Nathaniel Hawthorne, though he was one of the Fields' circle, I never met at all. He was tragically shy, and more than once escaped from the house when we went in rather than meet two strange women.
"Hawthorne has just gone out the other way," Mrs. Fields would whisper, smiling. "He's too frightened to meet you!"
I met his boy Julian, however, who was about twelve years old. He was a nice lad and I kissed him—to his great annoyance, for he was shy too, although not so much so as his father. Not so very long ago Julian Hawthorne reminded me of this episode.
"Do you remember," he said, laughing, "how embarrassed I was when you kissed me? 'Never you mind' you said to me then, 'the time will come, my boy, when you'll be glad to remember that I kissed you!' And it certainly did come!"

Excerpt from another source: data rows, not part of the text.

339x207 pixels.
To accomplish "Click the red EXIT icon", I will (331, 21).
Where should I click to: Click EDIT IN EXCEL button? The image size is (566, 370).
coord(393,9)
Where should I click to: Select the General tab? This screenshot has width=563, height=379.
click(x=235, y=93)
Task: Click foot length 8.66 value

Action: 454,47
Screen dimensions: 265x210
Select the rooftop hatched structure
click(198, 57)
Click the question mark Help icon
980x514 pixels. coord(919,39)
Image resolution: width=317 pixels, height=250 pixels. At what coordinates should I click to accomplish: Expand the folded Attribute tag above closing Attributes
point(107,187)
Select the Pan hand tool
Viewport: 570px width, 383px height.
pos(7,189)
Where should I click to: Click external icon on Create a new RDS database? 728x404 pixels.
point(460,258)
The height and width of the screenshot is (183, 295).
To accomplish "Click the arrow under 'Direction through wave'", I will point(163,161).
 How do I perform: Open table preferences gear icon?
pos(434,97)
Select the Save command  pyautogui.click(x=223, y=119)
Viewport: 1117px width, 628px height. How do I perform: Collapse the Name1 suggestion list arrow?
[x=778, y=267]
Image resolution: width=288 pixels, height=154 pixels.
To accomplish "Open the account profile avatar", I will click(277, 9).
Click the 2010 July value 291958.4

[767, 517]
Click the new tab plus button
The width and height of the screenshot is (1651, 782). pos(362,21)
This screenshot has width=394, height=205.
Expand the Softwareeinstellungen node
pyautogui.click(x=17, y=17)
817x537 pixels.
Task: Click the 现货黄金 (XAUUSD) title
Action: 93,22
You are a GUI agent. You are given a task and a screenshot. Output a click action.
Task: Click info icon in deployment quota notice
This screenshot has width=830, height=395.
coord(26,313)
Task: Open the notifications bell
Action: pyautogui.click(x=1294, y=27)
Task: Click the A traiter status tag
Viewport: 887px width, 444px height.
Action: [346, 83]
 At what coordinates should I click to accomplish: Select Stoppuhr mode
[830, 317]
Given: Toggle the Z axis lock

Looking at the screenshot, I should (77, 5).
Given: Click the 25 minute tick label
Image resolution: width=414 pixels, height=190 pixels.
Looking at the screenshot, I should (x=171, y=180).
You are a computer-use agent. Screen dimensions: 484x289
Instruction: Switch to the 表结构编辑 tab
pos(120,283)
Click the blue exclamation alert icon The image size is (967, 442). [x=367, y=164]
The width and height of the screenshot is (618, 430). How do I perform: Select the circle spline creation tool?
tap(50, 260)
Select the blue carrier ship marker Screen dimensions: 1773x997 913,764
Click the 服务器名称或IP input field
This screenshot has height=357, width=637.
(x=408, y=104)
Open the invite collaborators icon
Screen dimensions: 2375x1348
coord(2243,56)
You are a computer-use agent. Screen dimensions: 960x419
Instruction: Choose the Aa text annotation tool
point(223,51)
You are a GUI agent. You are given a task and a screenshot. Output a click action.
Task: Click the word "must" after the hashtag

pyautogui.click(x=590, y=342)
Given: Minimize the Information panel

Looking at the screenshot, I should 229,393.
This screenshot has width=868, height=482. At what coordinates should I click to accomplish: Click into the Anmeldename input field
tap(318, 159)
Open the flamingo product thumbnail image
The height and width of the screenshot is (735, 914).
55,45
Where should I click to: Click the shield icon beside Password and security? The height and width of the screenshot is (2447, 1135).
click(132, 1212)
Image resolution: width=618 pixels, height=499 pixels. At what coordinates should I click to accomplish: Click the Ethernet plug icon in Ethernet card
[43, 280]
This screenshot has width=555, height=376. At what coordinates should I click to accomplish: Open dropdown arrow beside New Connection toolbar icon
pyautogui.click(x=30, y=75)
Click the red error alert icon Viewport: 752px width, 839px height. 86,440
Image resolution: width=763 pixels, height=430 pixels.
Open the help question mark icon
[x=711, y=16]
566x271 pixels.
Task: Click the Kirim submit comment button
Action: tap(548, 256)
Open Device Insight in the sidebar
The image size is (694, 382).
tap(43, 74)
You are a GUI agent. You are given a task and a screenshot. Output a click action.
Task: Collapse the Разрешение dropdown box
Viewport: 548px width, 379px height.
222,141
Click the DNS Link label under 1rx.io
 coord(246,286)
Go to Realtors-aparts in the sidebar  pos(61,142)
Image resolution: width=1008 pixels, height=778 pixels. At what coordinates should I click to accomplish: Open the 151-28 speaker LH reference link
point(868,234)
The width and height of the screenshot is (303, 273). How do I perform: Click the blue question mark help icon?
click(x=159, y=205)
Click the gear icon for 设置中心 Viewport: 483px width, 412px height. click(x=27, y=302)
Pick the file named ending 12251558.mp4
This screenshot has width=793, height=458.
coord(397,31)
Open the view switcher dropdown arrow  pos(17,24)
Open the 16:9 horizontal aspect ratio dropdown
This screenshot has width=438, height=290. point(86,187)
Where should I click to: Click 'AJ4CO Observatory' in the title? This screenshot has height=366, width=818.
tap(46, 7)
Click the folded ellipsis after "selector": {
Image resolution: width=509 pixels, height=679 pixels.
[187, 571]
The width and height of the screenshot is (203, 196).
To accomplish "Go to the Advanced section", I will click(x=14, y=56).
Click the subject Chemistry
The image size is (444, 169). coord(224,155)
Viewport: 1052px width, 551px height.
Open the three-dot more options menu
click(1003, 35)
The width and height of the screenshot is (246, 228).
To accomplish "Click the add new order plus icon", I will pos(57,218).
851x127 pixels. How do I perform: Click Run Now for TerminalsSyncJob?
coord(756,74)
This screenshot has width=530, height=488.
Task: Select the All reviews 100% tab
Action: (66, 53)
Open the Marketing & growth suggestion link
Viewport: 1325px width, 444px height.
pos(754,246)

All Boston that winter was stirred by the approaching agitations of war; and those two remarkable women, Mrs. Stowe and Mrs. Howe were using their pens to excite the community into a species of splendid rage. I first met them both at the Fields' and always admired Julia Ward Howe as a representative type of the highest Boston culture. Harriet Beecher Stowe had just finished Uncle Tom's Cabin. Many people believed that it and the disturbance it made were partly responsible for the war itself. Mr. Fields told me that her "copy" was the most remarkable "stuff" that the publishers had ever encountered. It was written quite roughly and disconnectedly on whatever scraps of paper she had at hand. I suppose she wrote it when the spirit moved her. At any rate, Mr. Fields said it was the most difficult task imaginable to fit it into any form that the printers could understand. Mrs. Stowe was a quiet, elderly woman, and talked very little. I had an odd sort of feeling that she had put so much of herself into her book that she had nothing left to offer socially.
I did not realise until years afterwards what a precious privilege it was to meet in such a charming intime way the men and women who really "made" American literature. The Fields literally kept open house. They were the most hospitable of people, and I loved them and spent some happy hours with them. I cannot begin to enumerate or even to remember all the literary lights I met in their drawing-room. Of that number there were James Freeman Clarke, Harriet Prescott Spofford, whom I knew later in Washington, and Gail Hamilton who was just budding into literary prominence; and Sidney Lanier. But, as I look back on that first Boston engagement, I see plainly that the most striking impression made upon my youthful mind during the entire season was the opening night of Linda di Chamounix and the three hundred auditors!
It was long, long after that first season that I had some of my pleasantest times in Boston with Sidney Lanier. This may not be the right place to mention them, but they certainly belong under the heading of this chapter.
The evening that stands out most clearly in my memory was one, in the 'seventies, that I spent at the house of dear Charlotte Cushman who was then very ill and who died almost immediately after. Sidney Lanier was there with his flute, which he played charmingly. Indeed, he was as much musician as poet, as anyone who knows his verse must realise. He was poor then, and Miss Cushman was interested in him and anxious to help him in every way she could. There were two dried-up, little, Boston old maids there too—queer creatures—who were much impressed with High Art without knowing anything about it. One composition that Lanier played somewhat puzzled me—my impertinent absolute pitch was, as usual, hard at work—and at the end I exclaimed:
"That piece doesn't end in the same key in which it begins!"